YOUR ASSIGNMENT →
Return copies of the lines below that mention "label".

Start of SOURCE MATERIAL

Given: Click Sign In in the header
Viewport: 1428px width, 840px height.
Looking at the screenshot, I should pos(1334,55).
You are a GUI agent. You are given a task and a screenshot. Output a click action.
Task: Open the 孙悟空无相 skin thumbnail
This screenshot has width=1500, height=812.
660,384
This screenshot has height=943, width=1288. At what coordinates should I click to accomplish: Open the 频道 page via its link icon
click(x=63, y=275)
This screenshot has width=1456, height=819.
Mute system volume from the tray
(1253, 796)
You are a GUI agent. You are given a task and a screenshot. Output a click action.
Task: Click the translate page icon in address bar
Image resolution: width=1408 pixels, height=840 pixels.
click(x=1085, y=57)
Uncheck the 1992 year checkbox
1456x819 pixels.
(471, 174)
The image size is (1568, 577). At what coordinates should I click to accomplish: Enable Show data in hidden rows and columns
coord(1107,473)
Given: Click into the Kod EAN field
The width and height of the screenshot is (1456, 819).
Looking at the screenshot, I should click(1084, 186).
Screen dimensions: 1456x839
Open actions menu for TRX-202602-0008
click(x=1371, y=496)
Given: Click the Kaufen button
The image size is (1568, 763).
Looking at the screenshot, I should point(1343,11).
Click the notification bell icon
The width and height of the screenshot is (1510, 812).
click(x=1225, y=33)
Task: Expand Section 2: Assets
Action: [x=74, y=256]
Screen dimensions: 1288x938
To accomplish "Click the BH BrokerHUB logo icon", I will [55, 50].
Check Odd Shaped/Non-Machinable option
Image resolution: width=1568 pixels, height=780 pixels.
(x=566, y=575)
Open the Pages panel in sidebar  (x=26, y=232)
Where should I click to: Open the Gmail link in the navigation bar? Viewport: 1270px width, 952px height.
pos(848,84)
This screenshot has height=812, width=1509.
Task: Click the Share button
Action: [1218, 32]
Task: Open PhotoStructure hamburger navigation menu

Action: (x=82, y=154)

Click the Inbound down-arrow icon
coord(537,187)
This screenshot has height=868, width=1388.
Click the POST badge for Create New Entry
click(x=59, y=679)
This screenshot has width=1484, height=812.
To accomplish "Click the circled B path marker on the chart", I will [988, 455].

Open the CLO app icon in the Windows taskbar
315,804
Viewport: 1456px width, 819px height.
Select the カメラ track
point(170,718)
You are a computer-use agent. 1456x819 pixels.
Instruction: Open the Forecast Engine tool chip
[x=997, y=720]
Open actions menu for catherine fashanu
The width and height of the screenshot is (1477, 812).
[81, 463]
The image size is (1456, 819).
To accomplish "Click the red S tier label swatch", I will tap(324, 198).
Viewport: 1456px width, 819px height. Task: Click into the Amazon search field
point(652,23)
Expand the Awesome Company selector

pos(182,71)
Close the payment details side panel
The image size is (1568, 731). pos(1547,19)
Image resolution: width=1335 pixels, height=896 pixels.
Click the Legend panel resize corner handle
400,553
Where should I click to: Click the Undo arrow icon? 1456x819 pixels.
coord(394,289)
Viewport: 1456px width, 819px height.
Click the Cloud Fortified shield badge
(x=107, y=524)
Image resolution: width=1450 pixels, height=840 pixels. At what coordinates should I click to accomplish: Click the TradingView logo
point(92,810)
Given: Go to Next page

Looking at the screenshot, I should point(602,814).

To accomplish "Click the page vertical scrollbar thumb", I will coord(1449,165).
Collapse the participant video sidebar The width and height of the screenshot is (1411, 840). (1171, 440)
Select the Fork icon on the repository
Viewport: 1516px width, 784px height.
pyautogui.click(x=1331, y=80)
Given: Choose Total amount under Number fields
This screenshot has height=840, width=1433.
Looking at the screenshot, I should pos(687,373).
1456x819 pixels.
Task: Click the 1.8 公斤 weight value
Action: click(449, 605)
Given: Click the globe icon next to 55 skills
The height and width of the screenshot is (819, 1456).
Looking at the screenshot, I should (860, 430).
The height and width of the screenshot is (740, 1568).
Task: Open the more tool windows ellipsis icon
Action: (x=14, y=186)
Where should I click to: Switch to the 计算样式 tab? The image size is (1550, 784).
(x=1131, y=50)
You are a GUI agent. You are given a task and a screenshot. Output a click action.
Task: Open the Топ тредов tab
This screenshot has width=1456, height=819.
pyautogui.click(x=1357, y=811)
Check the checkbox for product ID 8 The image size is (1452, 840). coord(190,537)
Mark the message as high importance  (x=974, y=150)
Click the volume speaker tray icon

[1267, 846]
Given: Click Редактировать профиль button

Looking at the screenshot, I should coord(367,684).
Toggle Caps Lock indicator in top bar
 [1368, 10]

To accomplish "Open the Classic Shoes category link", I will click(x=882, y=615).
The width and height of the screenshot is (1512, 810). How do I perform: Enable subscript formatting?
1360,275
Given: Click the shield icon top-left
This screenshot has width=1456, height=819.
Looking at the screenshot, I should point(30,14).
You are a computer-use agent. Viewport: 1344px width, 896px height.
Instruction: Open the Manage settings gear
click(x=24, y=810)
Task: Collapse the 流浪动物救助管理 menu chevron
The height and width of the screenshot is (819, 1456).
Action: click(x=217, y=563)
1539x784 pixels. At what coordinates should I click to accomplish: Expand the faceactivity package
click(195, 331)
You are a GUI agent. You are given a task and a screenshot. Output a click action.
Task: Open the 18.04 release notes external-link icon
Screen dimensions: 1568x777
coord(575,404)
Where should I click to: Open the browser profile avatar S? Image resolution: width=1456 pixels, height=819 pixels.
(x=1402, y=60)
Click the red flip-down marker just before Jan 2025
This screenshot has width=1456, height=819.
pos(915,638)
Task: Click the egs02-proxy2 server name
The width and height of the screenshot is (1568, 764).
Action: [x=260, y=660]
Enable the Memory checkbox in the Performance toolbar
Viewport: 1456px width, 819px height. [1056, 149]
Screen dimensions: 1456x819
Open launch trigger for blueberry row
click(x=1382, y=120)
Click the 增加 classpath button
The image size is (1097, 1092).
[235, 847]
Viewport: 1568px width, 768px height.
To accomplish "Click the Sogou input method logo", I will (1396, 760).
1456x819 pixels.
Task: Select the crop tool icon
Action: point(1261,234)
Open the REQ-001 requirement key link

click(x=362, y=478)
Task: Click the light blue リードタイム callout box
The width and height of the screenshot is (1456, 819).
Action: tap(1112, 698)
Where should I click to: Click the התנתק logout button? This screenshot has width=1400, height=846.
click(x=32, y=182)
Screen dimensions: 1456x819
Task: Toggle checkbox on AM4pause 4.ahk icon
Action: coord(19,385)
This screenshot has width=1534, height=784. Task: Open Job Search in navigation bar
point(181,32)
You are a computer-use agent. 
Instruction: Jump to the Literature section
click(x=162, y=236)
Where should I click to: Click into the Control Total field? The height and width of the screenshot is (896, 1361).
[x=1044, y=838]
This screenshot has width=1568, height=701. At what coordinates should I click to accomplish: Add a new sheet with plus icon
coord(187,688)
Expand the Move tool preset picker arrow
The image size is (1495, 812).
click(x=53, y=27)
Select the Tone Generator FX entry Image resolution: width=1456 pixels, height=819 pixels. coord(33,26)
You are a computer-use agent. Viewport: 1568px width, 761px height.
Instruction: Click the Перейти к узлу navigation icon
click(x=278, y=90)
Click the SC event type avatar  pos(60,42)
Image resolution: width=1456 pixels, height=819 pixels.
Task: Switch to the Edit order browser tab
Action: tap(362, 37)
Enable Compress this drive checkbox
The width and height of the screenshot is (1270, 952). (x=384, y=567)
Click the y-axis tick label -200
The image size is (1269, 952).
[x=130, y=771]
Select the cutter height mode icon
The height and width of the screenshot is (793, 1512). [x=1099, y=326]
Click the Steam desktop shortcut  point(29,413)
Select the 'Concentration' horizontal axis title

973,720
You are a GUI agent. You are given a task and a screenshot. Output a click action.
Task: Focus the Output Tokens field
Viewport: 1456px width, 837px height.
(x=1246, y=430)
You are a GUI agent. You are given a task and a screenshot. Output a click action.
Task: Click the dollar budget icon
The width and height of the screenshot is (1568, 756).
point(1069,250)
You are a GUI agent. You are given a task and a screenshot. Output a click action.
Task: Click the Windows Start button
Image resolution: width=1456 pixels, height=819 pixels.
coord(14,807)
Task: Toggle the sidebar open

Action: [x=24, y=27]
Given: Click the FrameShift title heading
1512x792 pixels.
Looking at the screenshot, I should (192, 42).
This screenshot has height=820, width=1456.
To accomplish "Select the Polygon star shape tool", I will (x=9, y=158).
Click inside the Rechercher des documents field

End of SOURCE MATERIAL

EXPECTED ANSWER →
To accomplish "Click the red S tier label swatch", I will tap(324, 198).
Click the y-axis tick label -200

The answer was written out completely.